Thursday, 15 December 2011

"Fugitive cow found after five month search"

From CBS Connecticut:

MILFORD, Conn. (AP) - An 800-pound fugitive cow that eluded authorities for the past five months has been captured by a suburban Connecticut posse.

Nearly 20 people including animal control officers, veterinarians and state agriculture officials were finally able to corral and tranquilize the cow in wooded area of Milford, where it had settled in with a herd of deer. The animal successfully fought off two previous capture attempts after walking away from a farm on the West Haven-Orange town line in July.

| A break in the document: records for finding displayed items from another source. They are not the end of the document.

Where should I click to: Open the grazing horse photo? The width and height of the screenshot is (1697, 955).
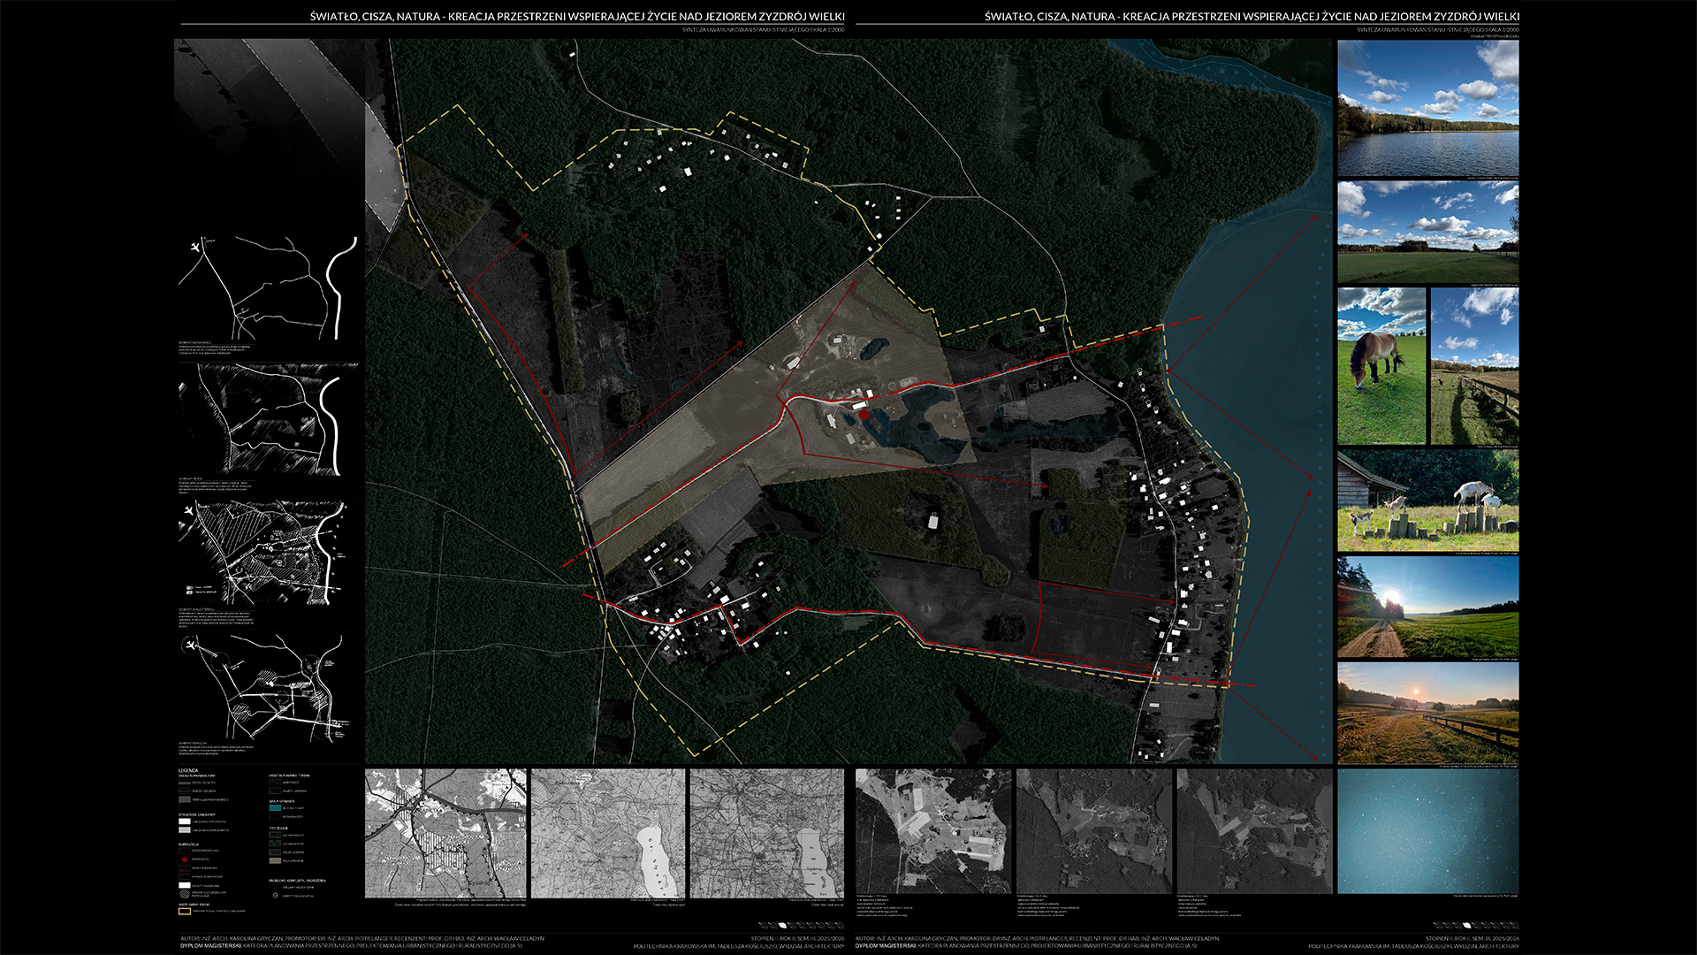[x=1381, y=365]
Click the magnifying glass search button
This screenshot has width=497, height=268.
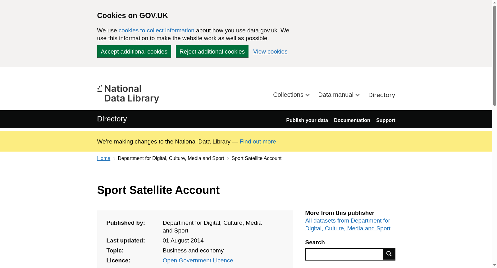coord(389,254)
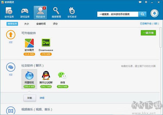The width and height of the screenshot is (163, 115).
Task: Select the 阿里旺旺 app icon
Action: click(29, 75)
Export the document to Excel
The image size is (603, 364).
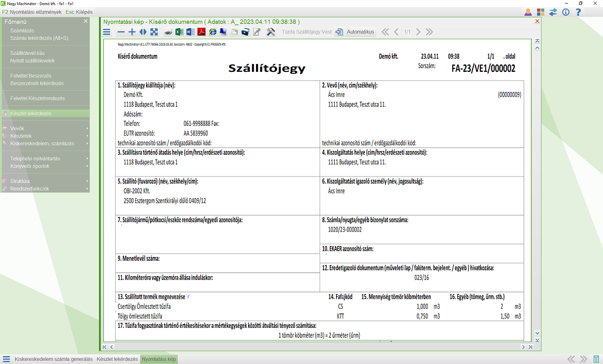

Milford animal control director Rick George says it took two tranquilizer darts to subdue the cow called Wilhelmina. It was brought to its new home at a farm in Orange after its owners said they didn’t want it back, although they may have to pay for the cost of the roundup.


Five months is good going, and settling in with a herd of deer is something that one of those fugitive German cows did earlier in the year.

But I do wonder whether there was any point to all this. Yes, a cow can be worth a lot of money but surely not enough to justify a five month hunt involving [up to] twenty people? As the article says, her original owners had written her off as a bad job anyway, oughtn't the authorities try and recoup the cost from the new owners?

Clearly they can't demand more than the cow is worth, unless the new owners may be prepared to pay over the odds for the novelty value. See also the bidding war for the Great White Buffalo.

2 comments:

View from the Solent said...

That Great White Buffalo:
"America's great white hope: Thousands of pilgrims from all over the world are flocking to a small farm in Wisconsin, where a buffalo calf is being hailed as the Native American messiah"

I notice that Janesville, Wisconsin, is just across the border from the Tevatron in Batavia, Illinois.
The so-called North American buffalo is, in fact, a bison.

Could this 'great white hope' be the USA laying claim to the first sighting of a Higgs bison?

Mark Wadsworth said...

VFTS, well spotted.

US Americans colloquially refer to their bison as "buffalo" even though "buffalo" is in fact two different species native to Africa and SE Asia respectively.

We have the same problems with differing US and European usage of the words "deer" "elk" and "moose" (even I can't remember which is which in which country). And "deer" are different to "reindeer".